▶ _TO DO_: In the lines below, look for "Enable". Copy each line where it appears.

▶ _MATERIALS PROVIDED_:
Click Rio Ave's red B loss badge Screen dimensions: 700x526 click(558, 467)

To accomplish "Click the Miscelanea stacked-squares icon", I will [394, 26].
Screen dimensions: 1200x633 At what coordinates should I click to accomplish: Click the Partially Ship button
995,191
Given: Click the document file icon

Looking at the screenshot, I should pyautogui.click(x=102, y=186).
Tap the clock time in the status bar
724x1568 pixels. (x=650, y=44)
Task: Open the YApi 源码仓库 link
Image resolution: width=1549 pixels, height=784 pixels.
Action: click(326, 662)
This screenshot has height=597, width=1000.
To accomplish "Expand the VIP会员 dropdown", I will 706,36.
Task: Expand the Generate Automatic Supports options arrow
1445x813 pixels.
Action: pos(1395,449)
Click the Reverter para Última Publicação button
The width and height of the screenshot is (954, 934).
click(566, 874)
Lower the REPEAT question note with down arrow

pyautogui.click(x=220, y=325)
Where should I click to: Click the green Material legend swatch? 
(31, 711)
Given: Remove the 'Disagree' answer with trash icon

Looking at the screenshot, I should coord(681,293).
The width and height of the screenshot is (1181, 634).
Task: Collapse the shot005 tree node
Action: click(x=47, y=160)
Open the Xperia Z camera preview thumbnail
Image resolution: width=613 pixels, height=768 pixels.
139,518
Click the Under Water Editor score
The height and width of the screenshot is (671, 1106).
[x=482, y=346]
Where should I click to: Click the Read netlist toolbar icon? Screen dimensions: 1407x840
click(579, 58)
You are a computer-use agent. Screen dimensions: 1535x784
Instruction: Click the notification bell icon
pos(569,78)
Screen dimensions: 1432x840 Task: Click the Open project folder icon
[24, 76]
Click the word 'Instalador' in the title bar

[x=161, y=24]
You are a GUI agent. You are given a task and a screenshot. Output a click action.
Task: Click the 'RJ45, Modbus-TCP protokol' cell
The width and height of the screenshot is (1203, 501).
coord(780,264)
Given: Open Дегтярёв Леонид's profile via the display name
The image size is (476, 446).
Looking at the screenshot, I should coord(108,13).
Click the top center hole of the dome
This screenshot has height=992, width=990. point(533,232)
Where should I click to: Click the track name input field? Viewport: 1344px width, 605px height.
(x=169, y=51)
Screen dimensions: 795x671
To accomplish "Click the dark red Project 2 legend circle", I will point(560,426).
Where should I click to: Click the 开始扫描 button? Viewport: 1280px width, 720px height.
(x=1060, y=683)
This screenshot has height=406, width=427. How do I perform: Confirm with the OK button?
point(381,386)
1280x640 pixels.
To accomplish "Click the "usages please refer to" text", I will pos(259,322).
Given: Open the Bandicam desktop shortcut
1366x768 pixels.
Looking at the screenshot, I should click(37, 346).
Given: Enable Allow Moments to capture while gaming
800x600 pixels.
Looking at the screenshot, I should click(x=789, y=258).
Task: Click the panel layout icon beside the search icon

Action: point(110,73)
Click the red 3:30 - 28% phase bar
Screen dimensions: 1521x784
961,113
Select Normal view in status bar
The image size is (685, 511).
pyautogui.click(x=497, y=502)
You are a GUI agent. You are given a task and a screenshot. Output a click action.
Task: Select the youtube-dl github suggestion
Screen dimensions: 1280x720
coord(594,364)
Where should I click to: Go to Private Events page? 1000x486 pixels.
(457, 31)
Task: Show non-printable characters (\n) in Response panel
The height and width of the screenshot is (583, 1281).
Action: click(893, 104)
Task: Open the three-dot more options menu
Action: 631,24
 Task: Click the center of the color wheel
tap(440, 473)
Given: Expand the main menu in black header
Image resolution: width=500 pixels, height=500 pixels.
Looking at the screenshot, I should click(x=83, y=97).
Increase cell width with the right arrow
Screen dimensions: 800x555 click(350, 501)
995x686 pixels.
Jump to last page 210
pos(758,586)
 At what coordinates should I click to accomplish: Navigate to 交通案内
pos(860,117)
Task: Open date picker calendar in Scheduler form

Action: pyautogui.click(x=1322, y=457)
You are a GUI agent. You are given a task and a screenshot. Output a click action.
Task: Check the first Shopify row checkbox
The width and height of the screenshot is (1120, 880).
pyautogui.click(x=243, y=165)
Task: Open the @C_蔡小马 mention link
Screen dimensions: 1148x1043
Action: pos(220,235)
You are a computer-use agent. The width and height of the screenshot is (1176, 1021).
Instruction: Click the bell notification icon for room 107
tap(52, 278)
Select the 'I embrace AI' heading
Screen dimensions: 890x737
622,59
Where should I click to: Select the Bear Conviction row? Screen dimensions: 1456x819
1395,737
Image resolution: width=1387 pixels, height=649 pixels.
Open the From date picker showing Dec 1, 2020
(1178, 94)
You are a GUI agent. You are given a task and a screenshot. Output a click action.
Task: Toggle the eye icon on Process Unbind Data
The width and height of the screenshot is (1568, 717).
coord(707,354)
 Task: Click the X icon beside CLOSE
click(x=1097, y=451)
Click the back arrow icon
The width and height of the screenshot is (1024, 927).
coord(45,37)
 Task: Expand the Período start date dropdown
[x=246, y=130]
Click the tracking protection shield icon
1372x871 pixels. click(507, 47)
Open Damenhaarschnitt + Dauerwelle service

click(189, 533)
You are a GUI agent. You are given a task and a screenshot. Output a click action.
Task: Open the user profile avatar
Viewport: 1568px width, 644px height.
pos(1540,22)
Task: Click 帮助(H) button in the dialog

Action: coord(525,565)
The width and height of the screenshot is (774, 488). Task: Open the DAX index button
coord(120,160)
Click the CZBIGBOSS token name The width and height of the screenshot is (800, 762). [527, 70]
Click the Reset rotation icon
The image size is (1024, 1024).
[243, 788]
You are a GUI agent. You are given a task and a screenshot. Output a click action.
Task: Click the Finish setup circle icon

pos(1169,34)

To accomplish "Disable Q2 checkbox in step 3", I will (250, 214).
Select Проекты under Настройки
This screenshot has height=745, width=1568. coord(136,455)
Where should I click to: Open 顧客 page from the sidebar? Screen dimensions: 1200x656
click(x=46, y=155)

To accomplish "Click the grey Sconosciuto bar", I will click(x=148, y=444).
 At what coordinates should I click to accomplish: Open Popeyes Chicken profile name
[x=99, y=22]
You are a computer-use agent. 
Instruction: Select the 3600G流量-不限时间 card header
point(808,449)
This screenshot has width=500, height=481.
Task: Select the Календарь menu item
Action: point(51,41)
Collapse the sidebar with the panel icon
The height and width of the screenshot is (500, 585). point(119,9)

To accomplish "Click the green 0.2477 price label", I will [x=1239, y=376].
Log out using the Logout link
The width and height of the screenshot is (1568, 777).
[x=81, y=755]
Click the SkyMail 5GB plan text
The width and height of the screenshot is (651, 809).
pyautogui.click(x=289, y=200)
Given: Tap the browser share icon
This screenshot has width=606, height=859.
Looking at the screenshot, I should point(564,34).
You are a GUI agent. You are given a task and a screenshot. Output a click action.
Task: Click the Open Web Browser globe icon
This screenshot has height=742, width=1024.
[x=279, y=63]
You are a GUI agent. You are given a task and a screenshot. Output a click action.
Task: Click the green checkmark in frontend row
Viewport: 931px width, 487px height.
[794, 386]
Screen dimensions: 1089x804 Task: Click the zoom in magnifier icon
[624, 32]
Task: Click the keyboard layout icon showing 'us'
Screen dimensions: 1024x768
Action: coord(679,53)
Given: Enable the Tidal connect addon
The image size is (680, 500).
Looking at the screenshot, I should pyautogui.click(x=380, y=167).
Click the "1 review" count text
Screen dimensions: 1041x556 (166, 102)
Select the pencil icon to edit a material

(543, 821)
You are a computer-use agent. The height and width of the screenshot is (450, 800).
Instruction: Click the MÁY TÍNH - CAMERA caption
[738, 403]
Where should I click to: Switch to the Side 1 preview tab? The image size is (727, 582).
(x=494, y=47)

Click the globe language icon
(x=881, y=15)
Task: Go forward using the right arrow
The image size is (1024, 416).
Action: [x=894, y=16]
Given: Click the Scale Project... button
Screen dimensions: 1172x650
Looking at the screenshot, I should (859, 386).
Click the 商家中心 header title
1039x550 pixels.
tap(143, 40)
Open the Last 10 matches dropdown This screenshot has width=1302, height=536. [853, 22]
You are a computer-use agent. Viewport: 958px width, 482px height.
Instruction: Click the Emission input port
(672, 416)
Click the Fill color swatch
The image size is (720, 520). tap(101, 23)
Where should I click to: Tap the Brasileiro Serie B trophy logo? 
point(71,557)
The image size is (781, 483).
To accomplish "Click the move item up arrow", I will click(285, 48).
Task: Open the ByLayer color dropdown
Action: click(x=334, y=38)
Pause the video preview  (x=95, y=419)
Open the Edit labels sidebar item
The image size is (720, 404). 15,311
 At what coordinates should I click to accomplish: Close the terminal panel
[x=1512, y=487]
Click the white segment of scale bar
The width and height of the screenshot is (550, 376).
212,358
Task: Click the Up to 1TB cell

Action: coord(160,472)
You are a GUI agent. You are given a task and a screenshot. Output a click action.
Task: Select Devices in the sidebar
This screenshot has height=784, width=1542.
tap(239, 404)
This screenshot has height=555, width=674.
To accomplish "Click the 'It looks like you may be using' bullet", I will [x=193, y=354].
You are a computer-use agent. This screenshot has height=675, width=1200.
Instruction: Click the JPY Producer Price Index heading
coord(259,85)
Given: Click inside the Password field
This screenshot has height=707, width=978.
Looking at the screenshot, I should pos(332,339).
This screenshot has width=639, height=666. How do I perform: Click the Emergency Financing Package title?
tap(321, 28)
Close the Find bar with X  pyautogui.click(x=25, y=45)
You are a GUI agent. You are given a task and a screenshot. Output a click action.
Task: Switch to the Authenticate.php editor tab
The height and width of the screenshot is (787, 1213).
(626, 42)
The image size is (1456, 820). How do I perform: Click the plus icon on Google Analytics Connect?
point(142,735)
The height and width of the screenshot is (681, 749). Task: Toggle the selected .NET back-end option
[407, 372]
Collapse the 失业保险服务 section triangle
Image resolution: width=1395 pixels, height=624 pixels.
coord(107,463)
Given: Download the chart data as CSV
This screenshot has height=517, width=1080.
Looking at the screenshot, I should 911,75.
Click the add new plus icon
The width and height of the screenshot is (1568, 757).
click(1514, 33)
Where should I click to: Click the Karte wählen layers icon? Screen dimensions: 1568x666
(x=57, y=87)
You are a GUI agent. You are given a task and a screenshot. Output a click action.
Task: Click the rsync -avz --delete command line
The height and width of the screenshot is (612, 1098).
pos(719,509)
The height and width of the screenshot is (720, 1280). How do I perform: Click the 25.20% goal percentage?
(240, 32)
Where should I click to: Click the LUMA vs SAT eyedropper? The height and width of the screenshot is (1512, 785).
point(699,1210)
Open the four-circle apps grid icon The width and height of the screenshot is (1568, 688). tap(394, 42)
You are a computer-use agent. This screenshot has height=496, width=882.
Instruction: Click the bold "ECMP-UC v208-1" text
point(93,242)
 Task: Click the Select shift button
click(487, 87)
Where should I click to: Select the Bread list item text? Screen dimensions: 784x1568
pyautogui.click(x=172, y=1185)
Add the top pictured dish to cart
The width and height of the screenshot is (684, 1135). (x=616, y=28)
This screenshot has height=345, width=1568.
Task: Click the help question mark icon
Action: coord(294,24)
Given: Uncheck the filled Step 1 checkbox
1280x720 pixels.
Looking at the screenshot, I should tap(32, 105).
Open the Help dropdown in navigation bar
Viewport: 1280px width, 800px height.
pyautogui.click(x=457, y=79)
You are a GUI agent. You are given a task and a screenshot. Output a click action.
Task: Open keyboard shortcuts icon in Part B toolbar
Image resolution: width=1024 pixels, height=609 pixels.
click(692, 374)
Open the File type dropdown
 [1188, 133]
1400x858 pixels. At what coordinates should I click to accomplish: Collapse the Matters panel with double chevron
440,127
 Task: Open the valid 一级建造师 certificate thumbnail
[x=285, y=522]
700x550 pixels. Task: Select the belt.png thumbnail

▶ _TASK OUTPUT_:
Given: Enable Allow Moments to capture while gaming
Given: Enable the Tidal connect addon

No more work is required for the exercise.